| ACTIVITY |
Pictures aside, copy exactly the lines running from the one with "This screenshot has height=768, width=1024." to the end of the records.

Stored records
□ □ □ □ □

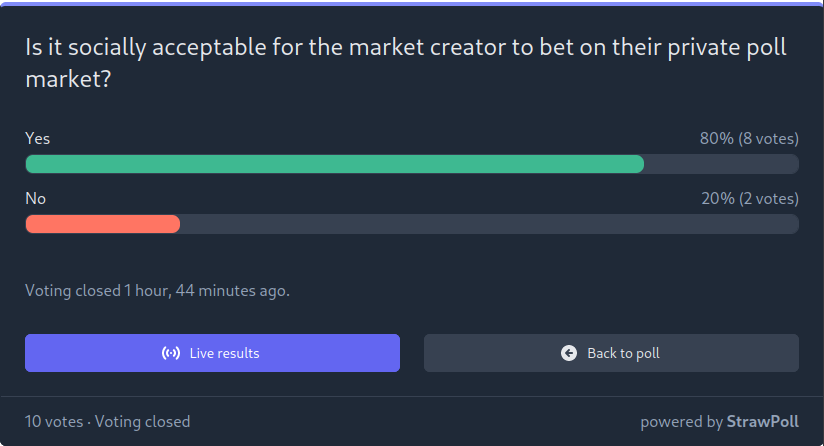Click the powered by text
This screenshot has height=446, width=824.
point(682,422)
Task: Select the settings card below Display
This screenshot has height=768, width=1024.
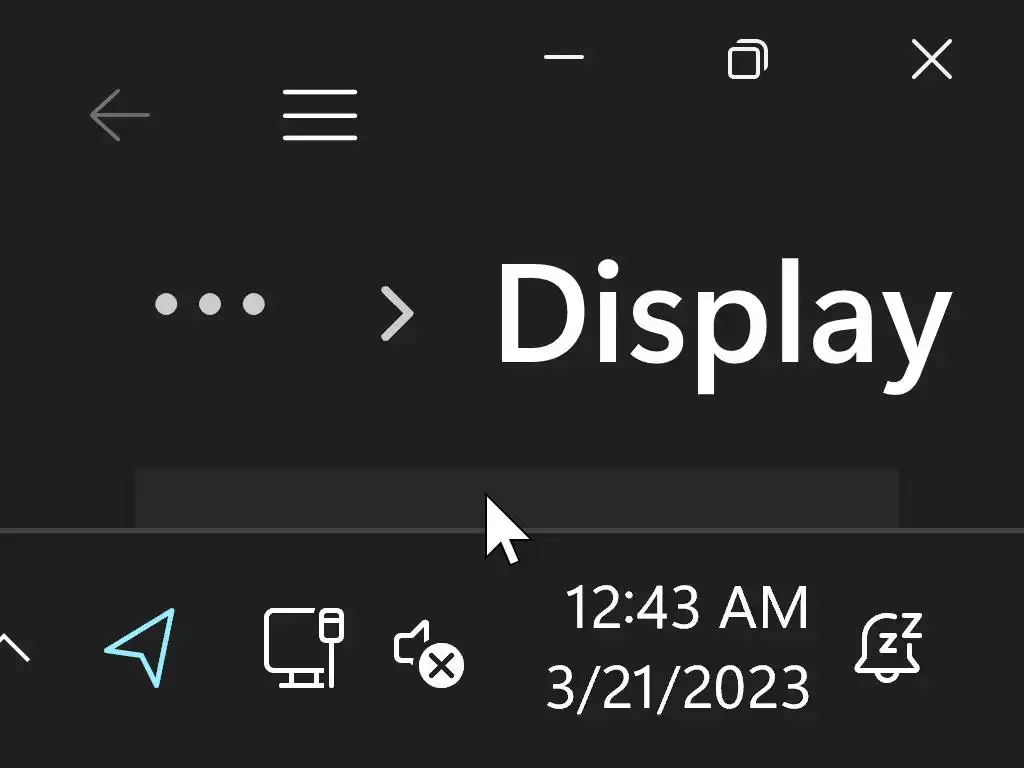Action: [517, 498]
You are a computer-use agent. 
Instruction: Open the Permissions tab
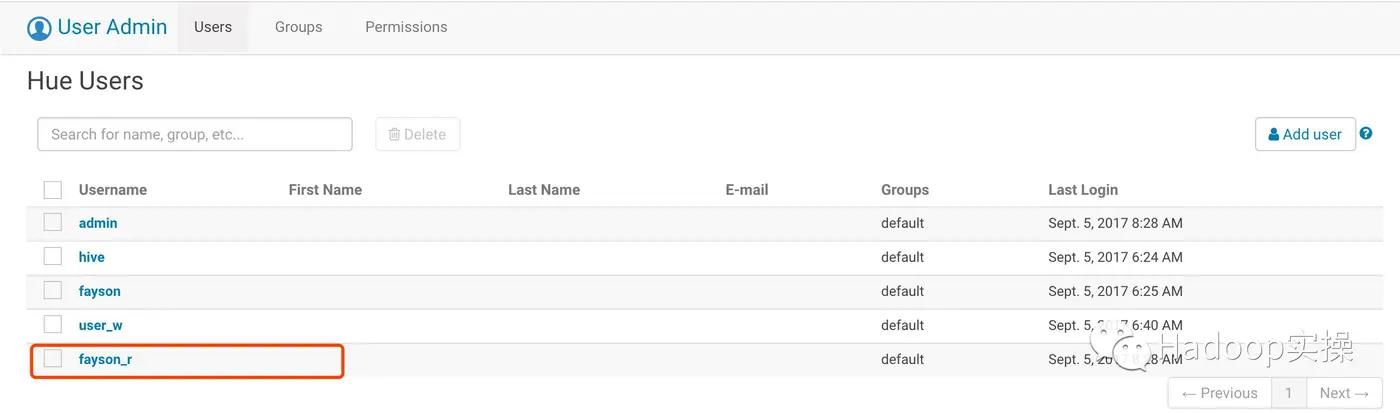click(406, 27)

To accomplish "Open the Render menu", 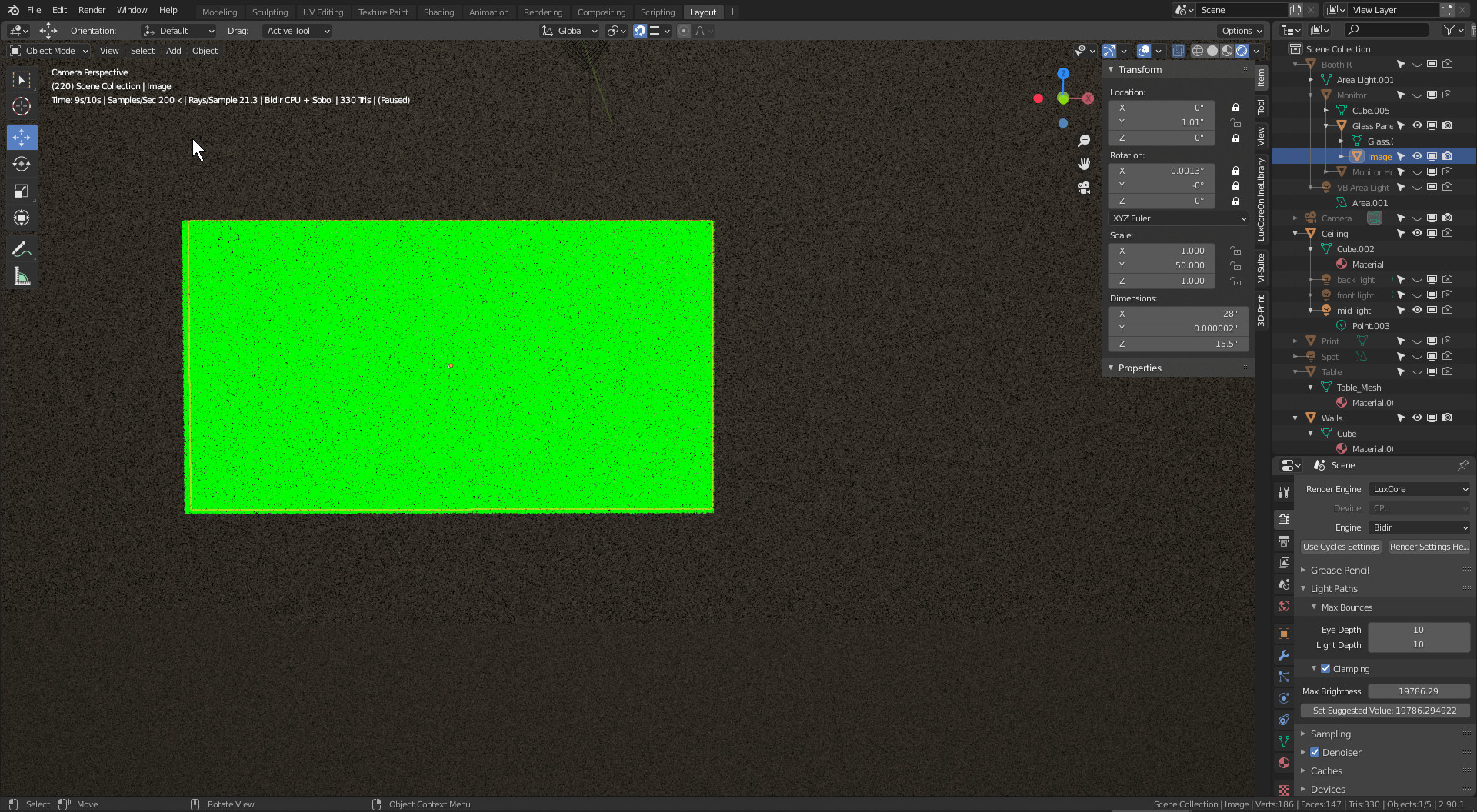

□ □ □ □ □

| ANSWER SECTION |
This screenshot has height=768, width=1024.
Action: [517, 498]
You are a computer-use agent. 
Instruction: Open the Permissions tab
click(406, 27)

To accomplish "Open the Render menu", 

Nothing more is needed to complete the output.